* [Extrait de page]:
- - -

Chez les adversaires du front unique, qui ont raisonné leur attitude et qui ne s'inspirent pas uniquement de cette intransigeance verbale, il y a conscience du danger que le front unique ferait courir au parti par suite de sa faiblesse intérieure. Trop de membres du parti voient dans le front unique un acheminement vers l'unité rompue à Tours et l'interprètent comme la formation du bloc des gauches. Ces camarades craignent non sans quelque raison que le parti ne se désagrège et qu'après l'expérience du front unique, on retrouve un grand nombre de sections ayant réalisé l'unité d'organisation. Cette situation est grave et il est certain que l'application du front unique sur le terrain national ne pourrait se faire sans danger que lorsque le parti se serait stabilisé, aurait clairement expliqué ce qu'est notre tactique et aurait impitoyablement condamné les partisans du front unique qui l'interprètent à la manière des éléments de droite. Dans l'état de confusion où est le parti, l'application du front unique est un danger réel.

4

Travail syndical.

Bien qu'il offre encore de grosses lacunes et une insuffisance certaine il y a cependant un certain progrès. Les syndicalistes purs (Verdier, Quinton, etc.) sont maintenant hors du parti. La commission syndicale du parti fonctionne et s'est mise d'accord en vue du congrès de Saint-Étienne avec la fraction de Monmousseau pour mener la lutte contre les anarchistes et les syndicalistes purs coalisés. Le Comité directeur a ratifié le travail de la commission syndicale, mais a eu la faiblesse de ne pas faire une obligation à tous les membres du parti de défendre son point de vue dans toutes les assemblées syndicales. Ces directives restent ainsi purement platoniques. D'autre part, les organes du parti ne mènent pas une campagne suffisante en vue du congrès de Saint-Étienne J'ai réclamé du parti qu'il intensifie la campagne de presse à ce sujet, Le parti dans son désir de garder le contact avec la C.G.T.U. n'affirme pas assez son opinion propre. Des camarades du Comité directeur comme Renoult sont prêts à tout accepter de la C.G.T.U. Ils sont partisans de l'entente à tout prix, même au prix de la capitulation du parti. Il est nécessaire sur ce point que le parti s'affirme plus nettement. Il faut agir avec prudence certes, mais il faut agir.

- - -

* [Liste des entrées]:
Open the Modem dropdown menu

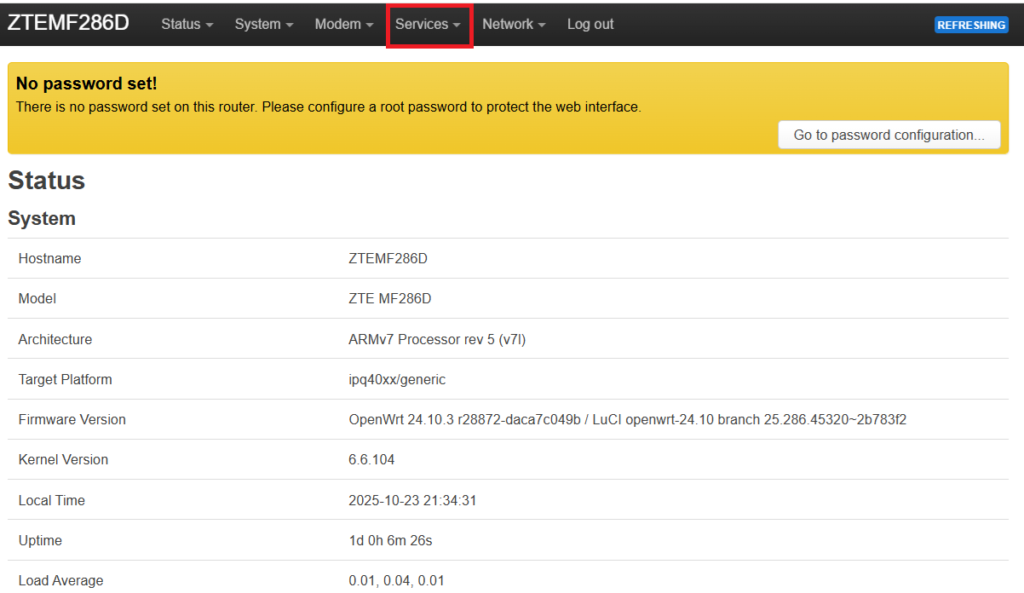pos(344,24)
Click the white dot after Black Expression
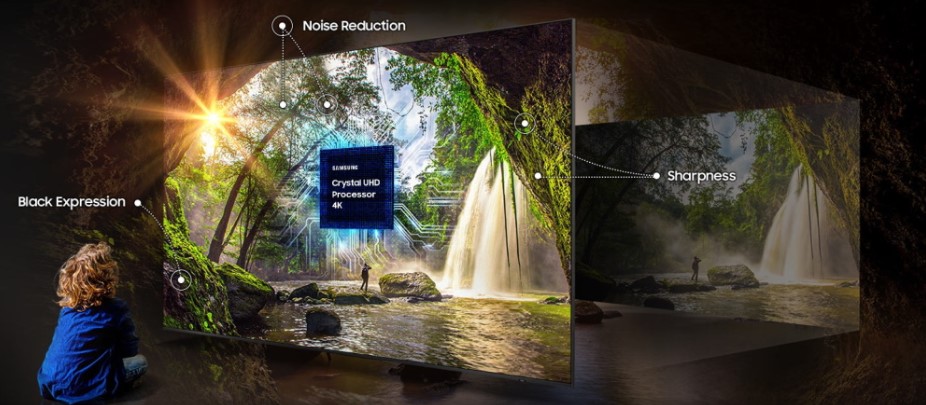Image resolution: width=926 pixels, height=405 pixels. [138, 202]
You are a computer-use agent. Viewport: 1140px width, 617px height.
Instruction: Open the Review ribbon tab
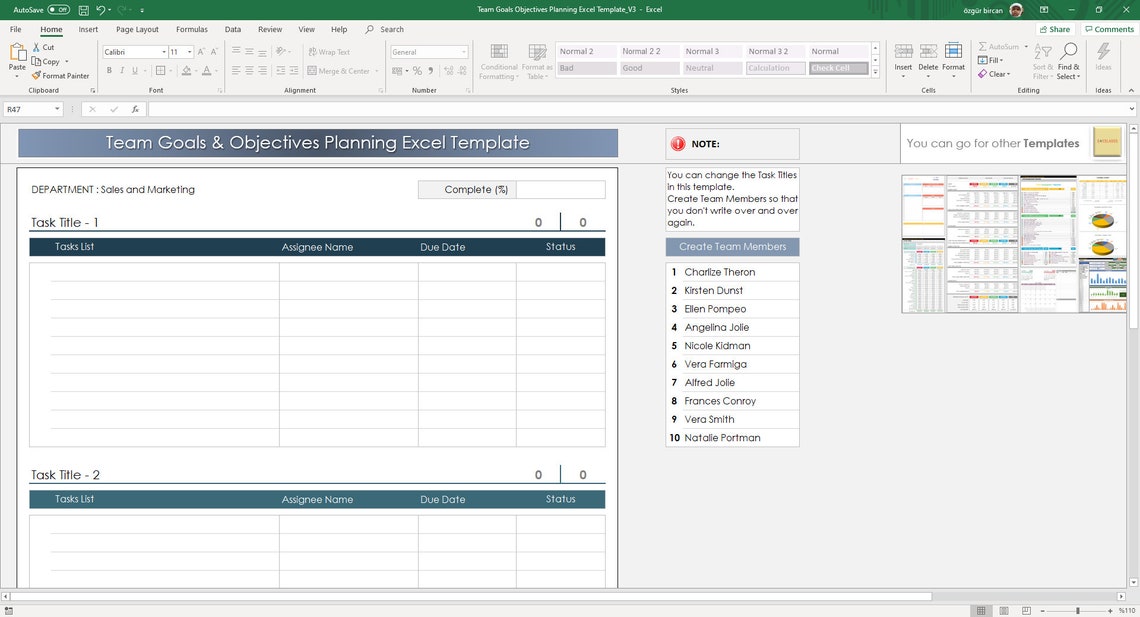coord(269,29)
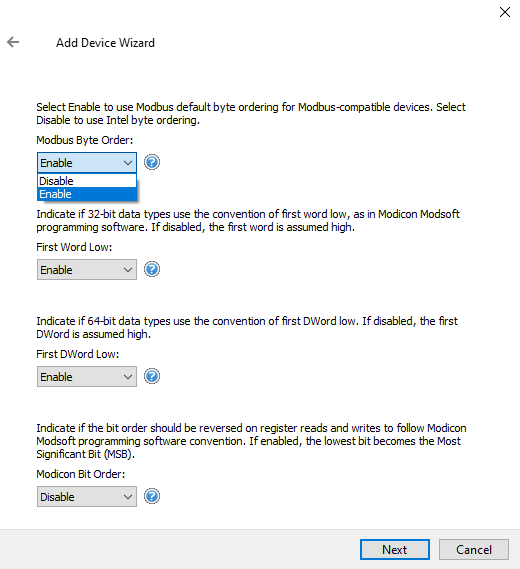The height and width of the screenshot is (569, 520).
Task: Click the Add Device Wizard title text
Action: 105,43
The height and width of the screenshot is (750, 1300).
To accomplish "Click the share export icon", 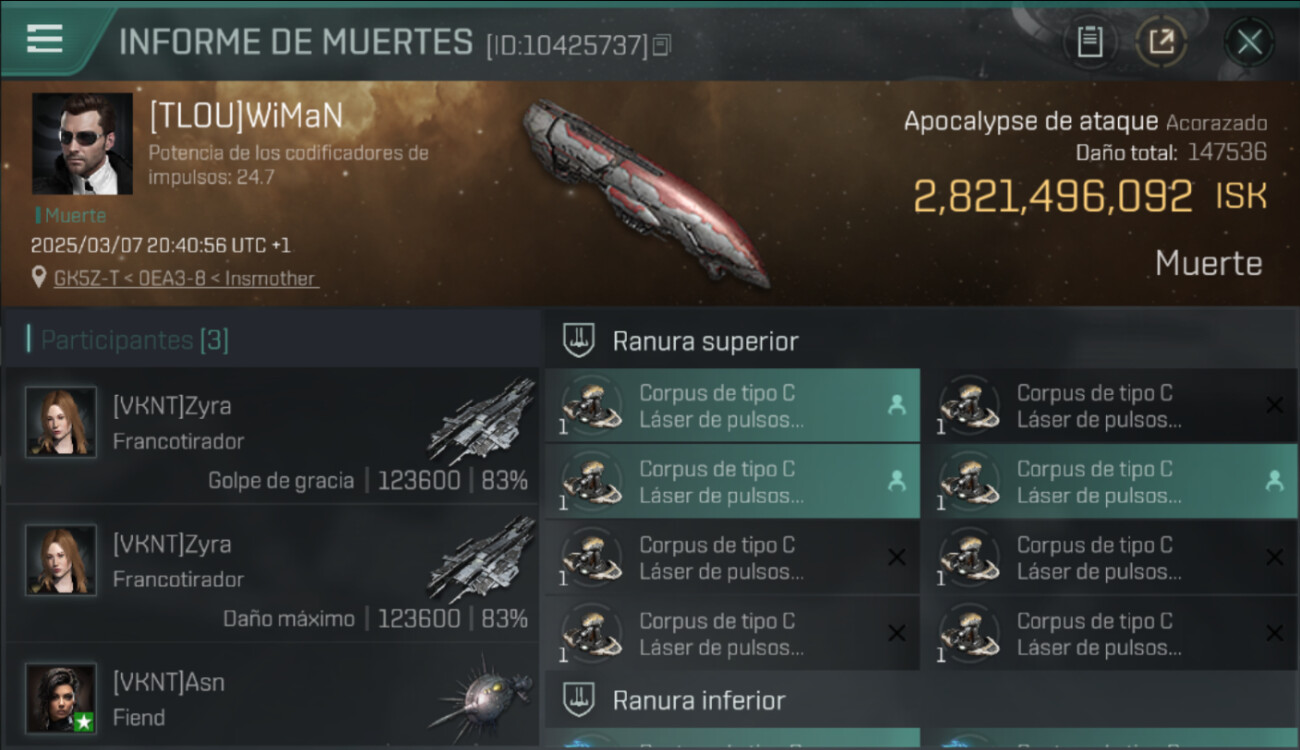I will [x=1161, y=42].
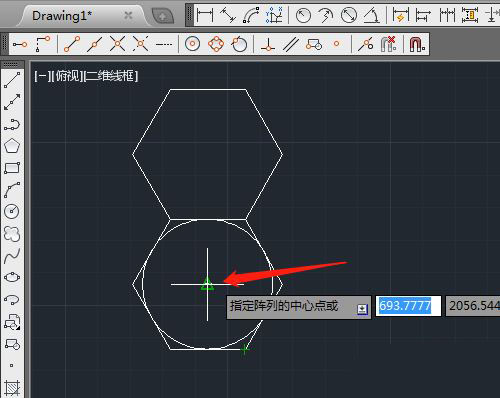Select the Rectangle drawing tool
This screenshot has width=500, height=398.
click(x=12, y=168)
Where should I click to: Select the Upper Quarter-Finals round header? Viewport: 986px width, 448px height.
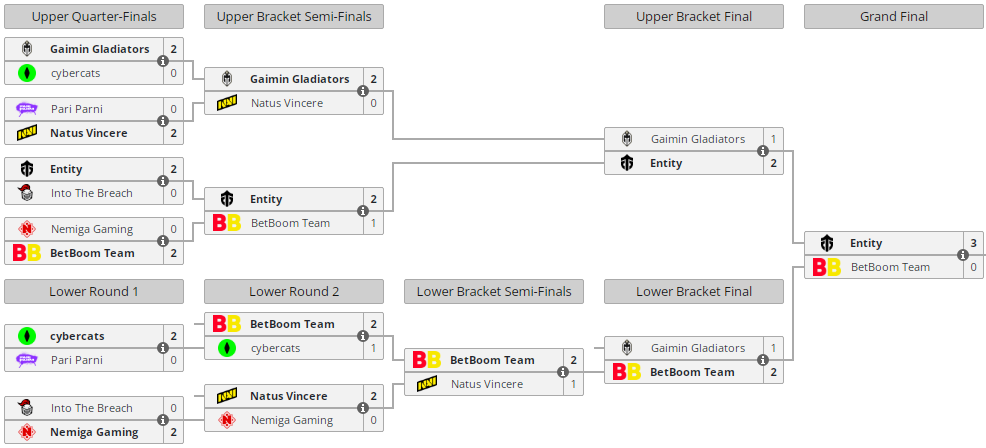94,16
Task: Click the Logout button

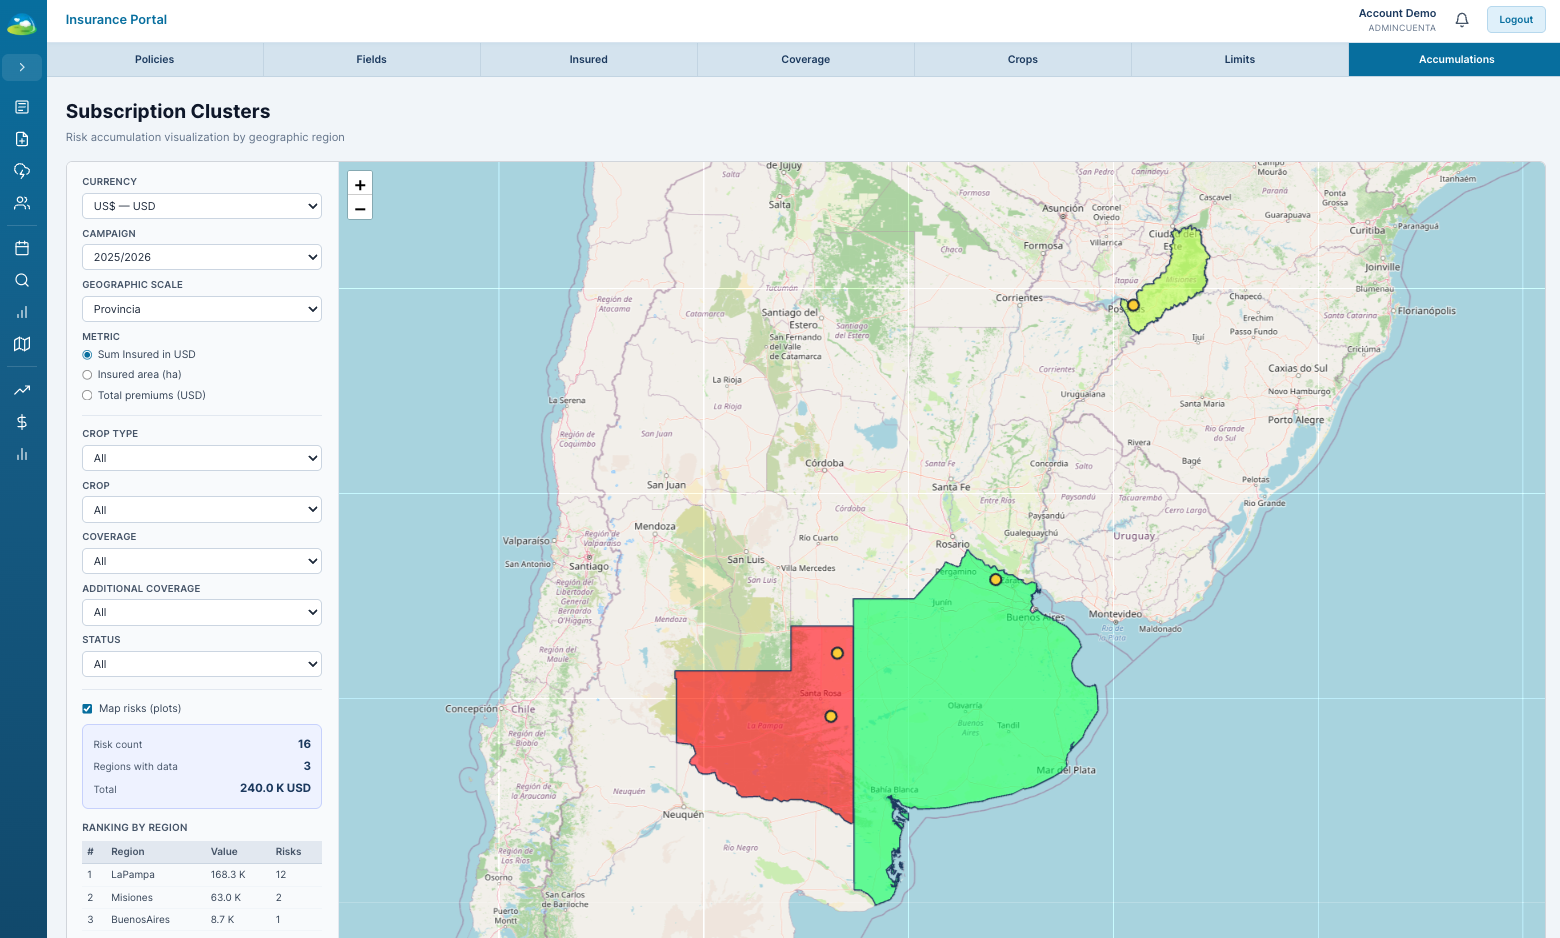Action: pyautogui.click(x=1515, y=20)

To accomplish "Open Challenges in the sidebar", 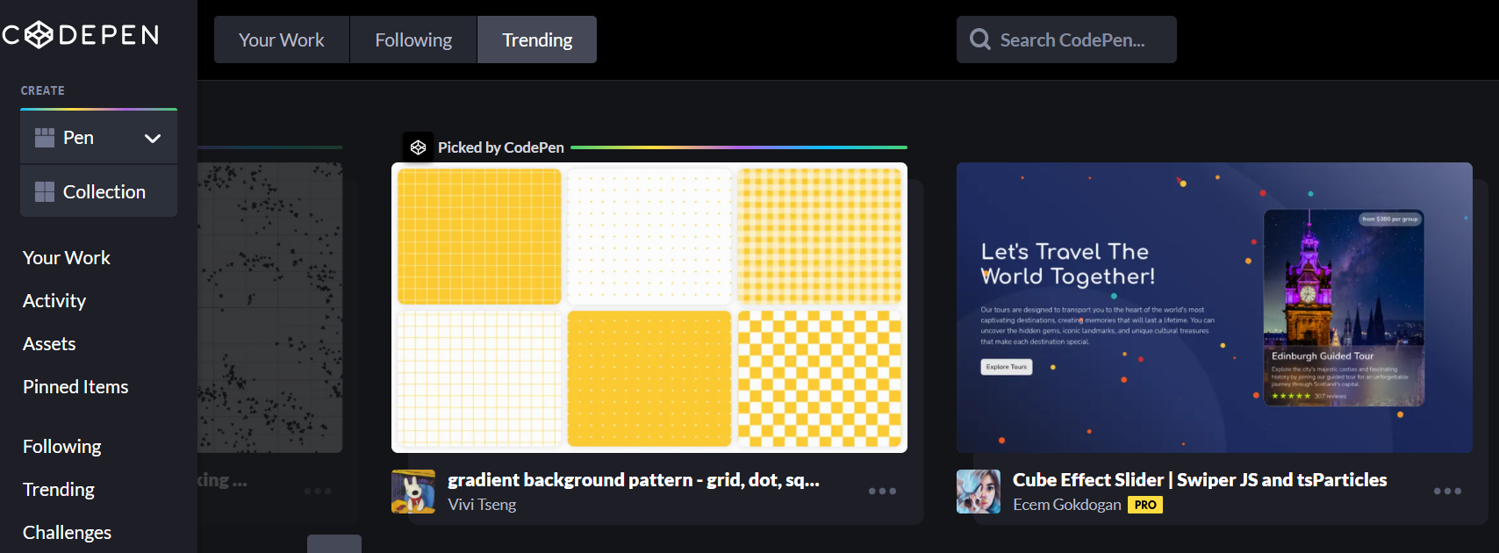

- - -

* [Les consignes]:
A) Dans le texte sur le front unique, reprends sous forme de liste courte le paragraphe qui commence par « Bien qu'il offre encore de grosses lacunes », en gardant ses faits principaux.
B) Écris la suite du texte sur le front unique, à partir de sa dernière phrase.
Les entrées n'ont aucun lien avec le texte sur le front unique.

* [En réponse]:
A)
- Le travail syndical progresse un peu, malgré de grosses lacunes.
- Les syndicalistes purs, comme Verdier et Quinton, ne font plus partie du parti.
- La commission syndicale fonctionne. Elle s'est entendue avec la fraction de Monmousseau pour combattre, au congrès de Saint-Étienne, les anarchistes et les syndicalistes purs alliés.
- Le Comité directeur a approuvé ce travail. Il n'a pourtant pas obligé les membres du parti à défendre cette position dans les assemblées syndicales, et ces directives restent donc sans effet.
- Les journaux du parti ne font pas assez campagne pour ce congrès. Une campagne de presse plus forte a été réclamée.
- Pour garder le contact avec la C.G.T.U., le parti n'affirme pas assez son propre avis. Certains membres du Comité directeur, comme Renoult, sont prêts à tout accepter, même au prix d'une capitulation.
- Le parti doit s'affirmer plus nettement et agir, tout en restant prudent.

B)
Le parti ne doit pas, à mon avis, considérer la situation syndicale créée en France par la scission comme définitive et doit dire clairement que l'intérêt de la classe ouvrière est dans l'unité syndicale et que les communistes doivent y travailler. Il doit clairement faire comprendre et expliquer que les syndicats doivent être non un groupement d'affinités, de tendances, mais l'organisation de classe groupant tout le prolétariat sur le terrain de ses intérêts de classe. Le fait que Monatte ait été appelé à la rédaction de l'Humanité marque la volonté du parti de travailler à l'unité syndicale, mais cela est insuffisant et le parti doit en faire un point de son programme et un aliment de son agitation.

5

Cas Fabre.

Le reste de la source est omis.